# native orchid site videos



## cnycharles (Jun 25, 2015)

last year I started collecting videos of the orchid sites i've been to. they are not all cypripediums but since most have cyps and these are more related to 'native orchids' in general, i'll post them here and maybe link to other pages.
all videos will have been taken from my phone and are not edited; my computer is old enough that the frame rate is too high from my phone to view properly

here is my first, from jam bog in german ny. this is last year before the orchids were up, but the birds were singing as well as a few frogs, and you can see what the site looks like

http://cnyos.org/exdisp/video/jambog.MOV
view around jam bog, floating sphagnum pitcher plants, has southern twayblade orchids, northern white fringed orchids
grass pinks, rose pogonias, round and spatulate leaved sundew plus tamaracks and other bog/poor fen plants

http://cnyos.org/exdisp/video/cypkent1.MOV
this is the first of three videos of the cypripedium kentuckiense site

http://cnyos.org/exdisp/video/cypkent2.MOV
second of same site


----------



## Clark (Jun 26, 2015)

The Cyps are larger than I thought. Cool stuff.

How were the biting insects?


----------



## cnycharles (Jun 26, 2015)

At jam bog there are very few; at the kentuckiense site there were a few but not too bad. Last year there were a bit more but it was cooler this time

Yes, Kentuckiense is really large

I'll post the northern yellow video next, must have skipped that one 



Sent using Tapatalk


----------



## KyushuCalanthe (Jun 26, 2015)

Nice to see those wonderful places. It has been so long since I stood in a quaking bog… I look forward to the C. parvi vid. Thanks!

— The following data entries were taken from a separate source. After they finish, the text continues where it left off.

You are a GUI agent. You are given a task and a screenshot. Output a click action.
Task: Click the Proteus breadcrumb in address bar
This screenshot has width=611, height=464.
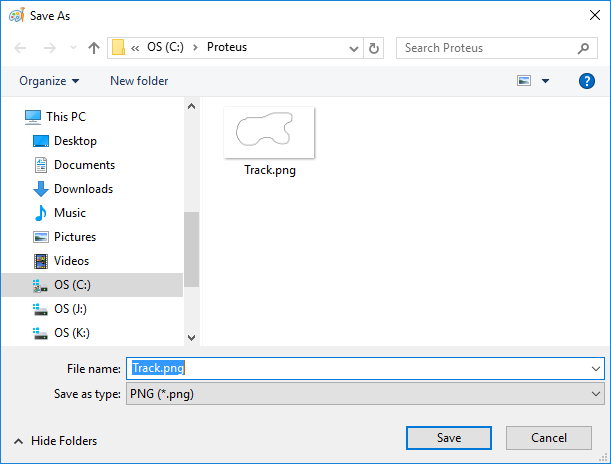227,47
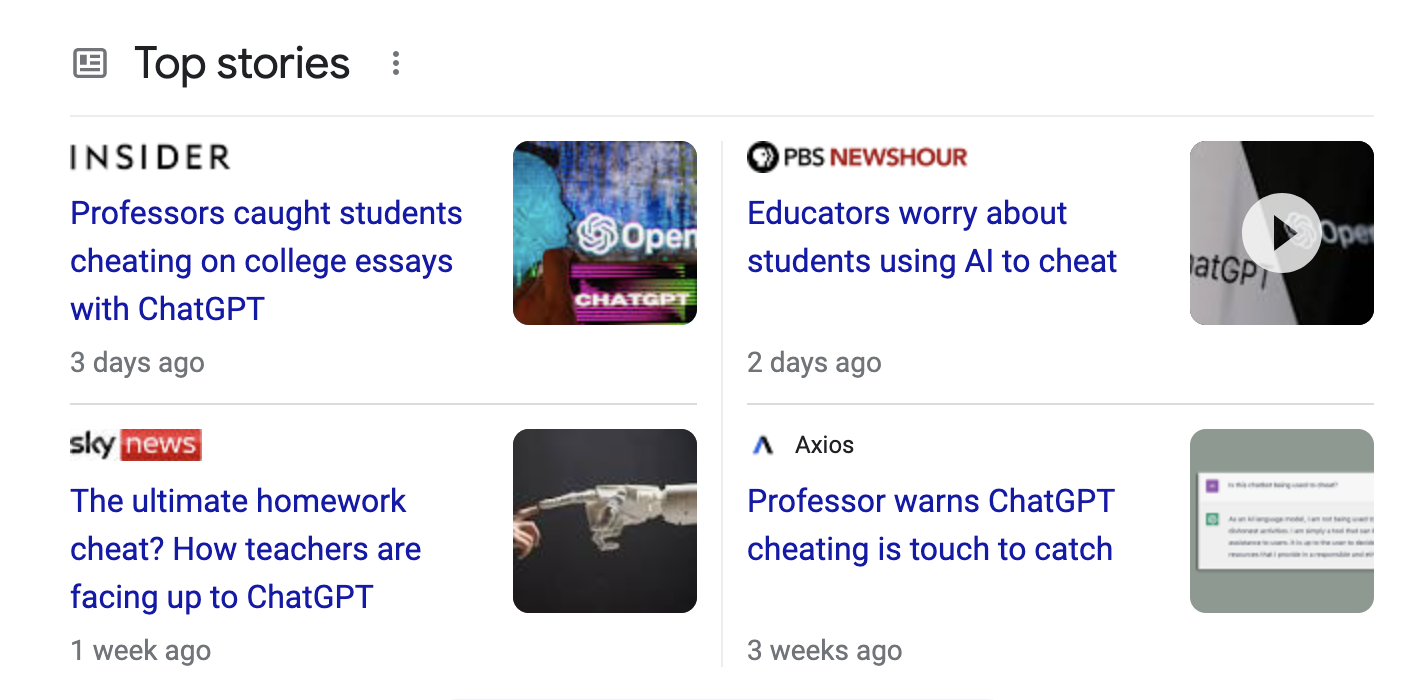This screenshot has height=700, width=1424.
Task: Click the OpenAI ChatGPT thumbnail for Insider
Action: pos(604,233)
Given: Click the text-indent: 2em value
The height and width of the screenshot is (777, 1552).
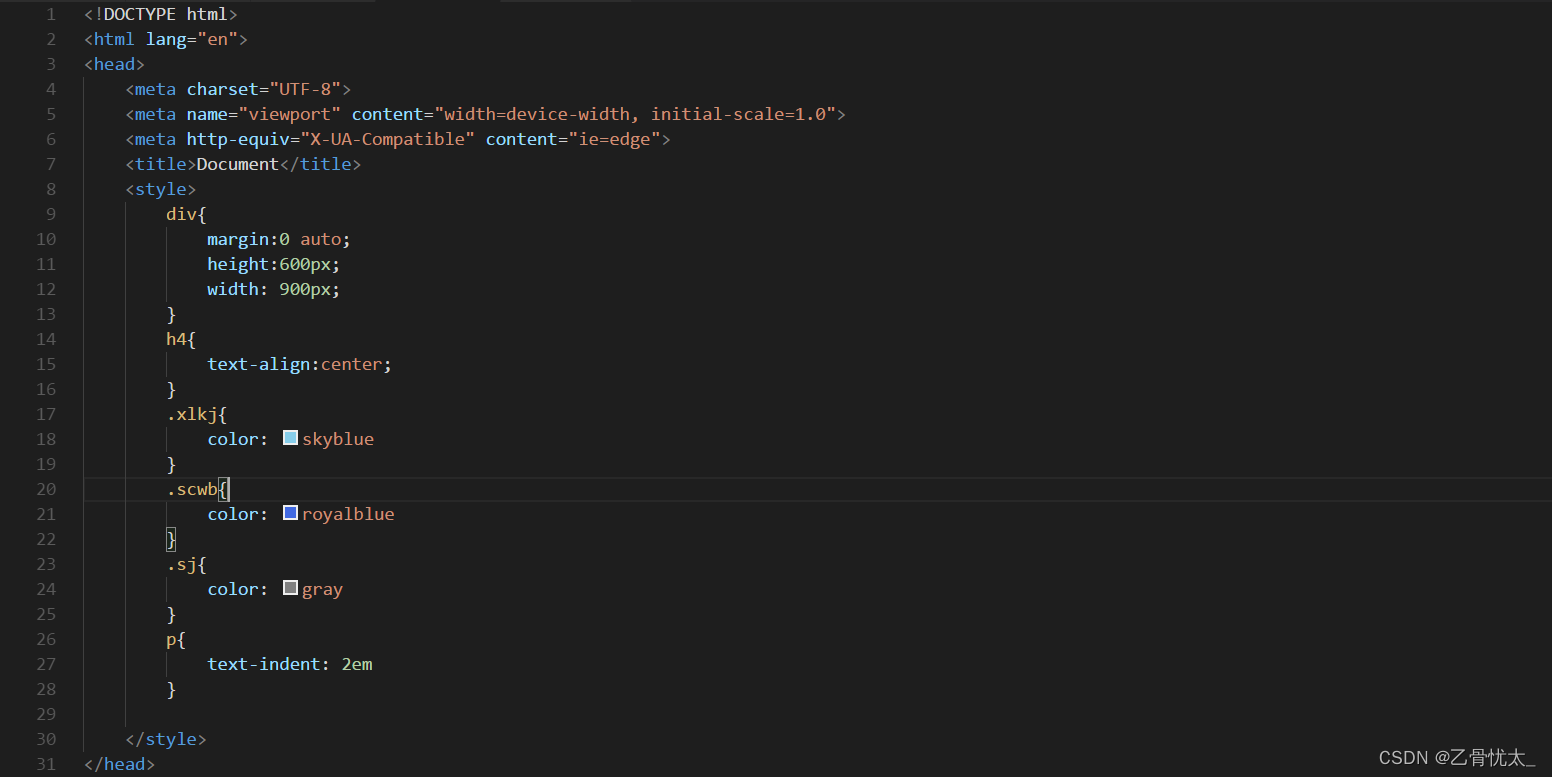Looking at the screenshot, I should tap(290, 663).
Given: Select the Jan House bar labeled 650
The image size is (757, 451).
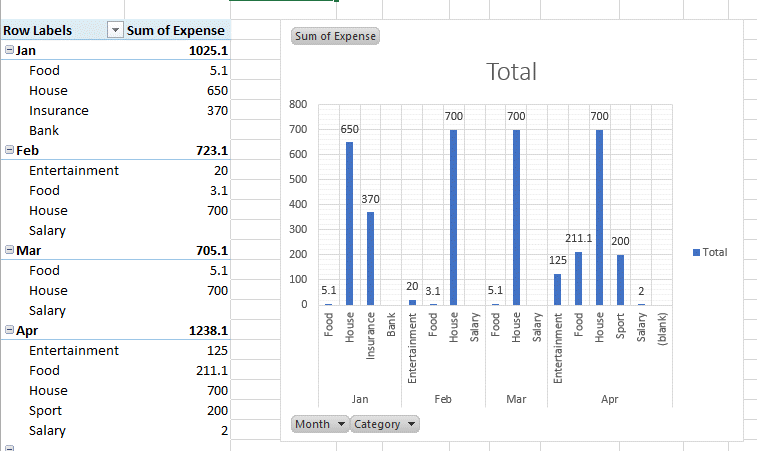Looking at the screenshot, I should 349,223.
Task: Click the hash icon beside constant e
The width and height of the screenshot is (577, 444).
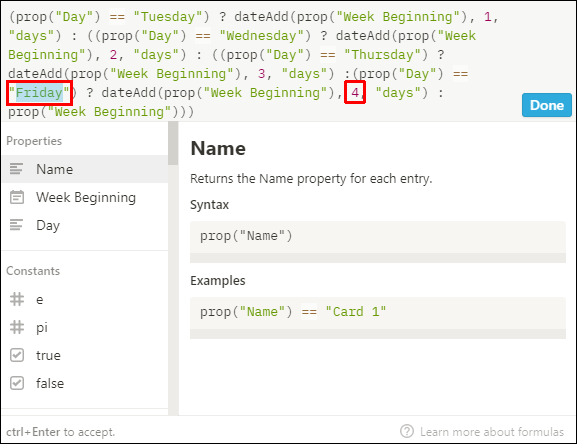Action: [17, 299]
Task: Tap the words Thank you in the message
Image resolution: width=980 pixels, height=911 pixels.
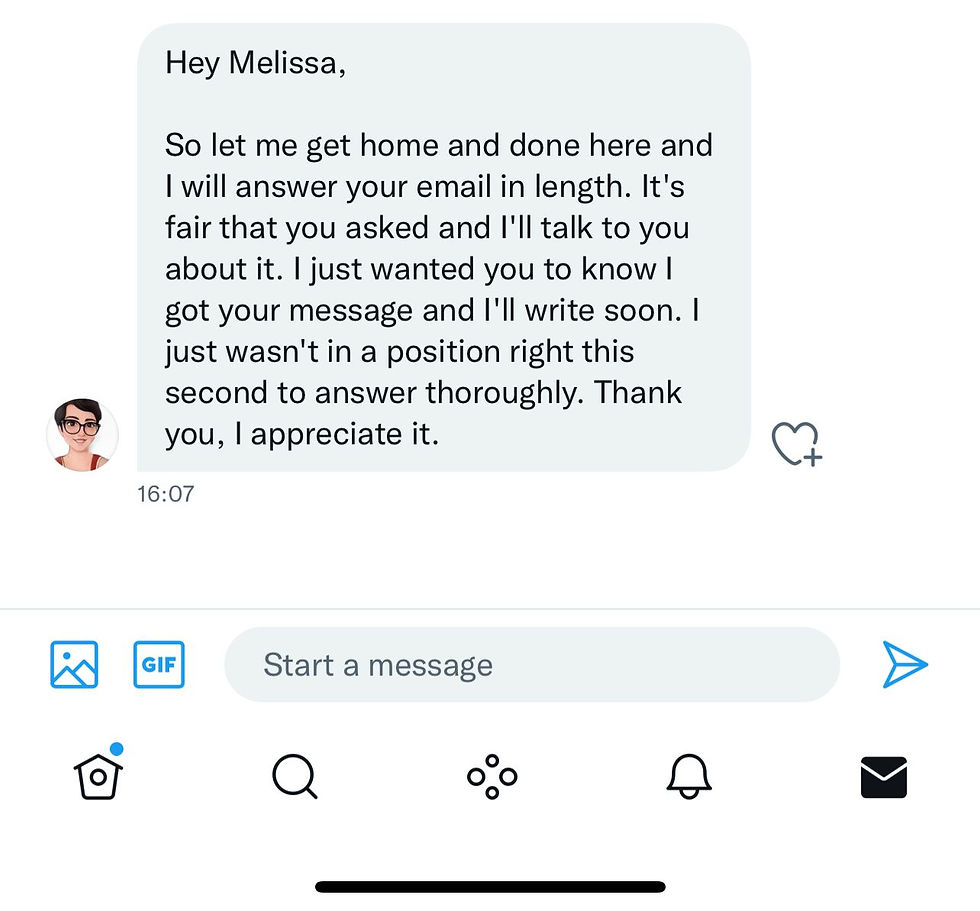Action: 423,413
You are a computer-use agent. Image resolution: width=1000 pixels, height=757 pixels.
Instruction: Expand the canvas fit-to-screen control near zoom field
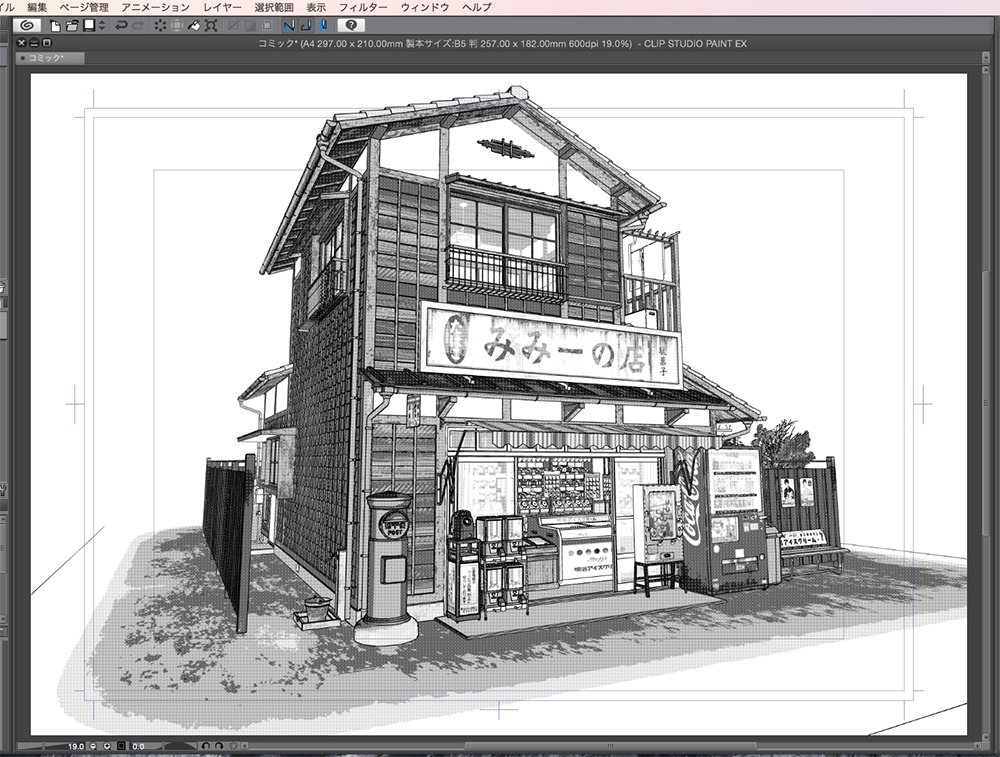click(x=120, y=746)
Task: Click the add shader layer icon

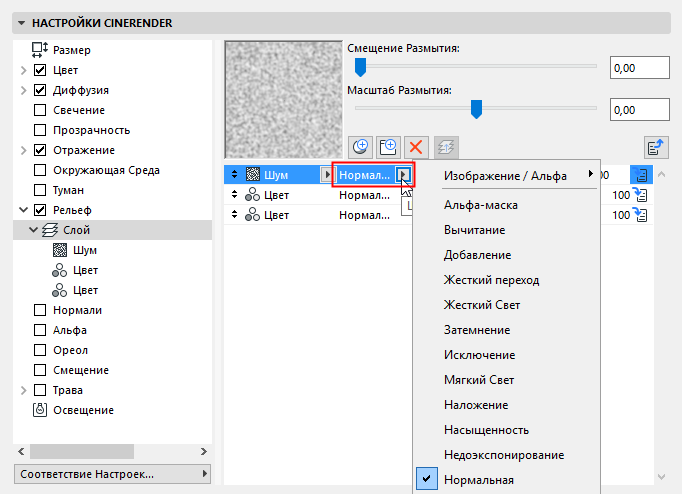Action: tap(361, 146)
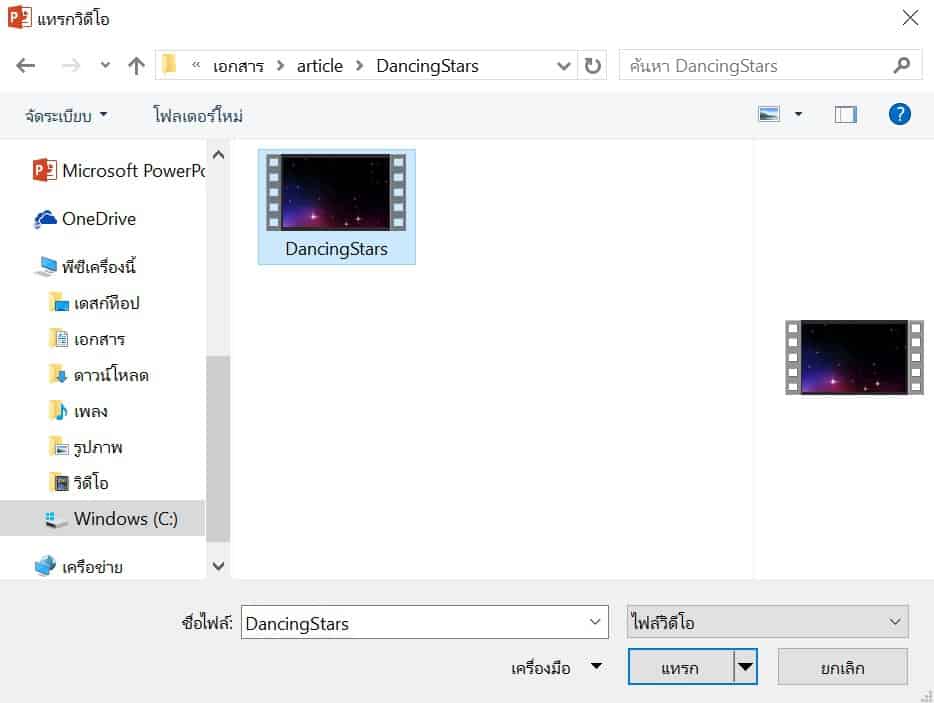Open the จัดระเบียบ menu

[66, 116]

I did have a bit of trouble viewing the them however - the video and sound not synching well. Did you compress them or are they full on files?


----------



## cnycharles (Jun 26, 2015)

They are straight from my phone, I haven't changed anything. My computer is too old to be able to view them and edit because my the frame rate is too high. If I view them on my phone again it moves smoothly but the video clogs up when viewed on my computer. Is this what is happening when you try to watch them?



Sent using Tapatalk


----------



## KyushuCalanthe (Jun 26, 2015)

Hey Charles, they aren't streaming correctly - video is stop/start, and audio and video are out of synch as well.

I suspect this is a bandwidth problem, specifically the bitrate. Too much info traveling through the wire to get a good flow. The solution is to compress the video.


----------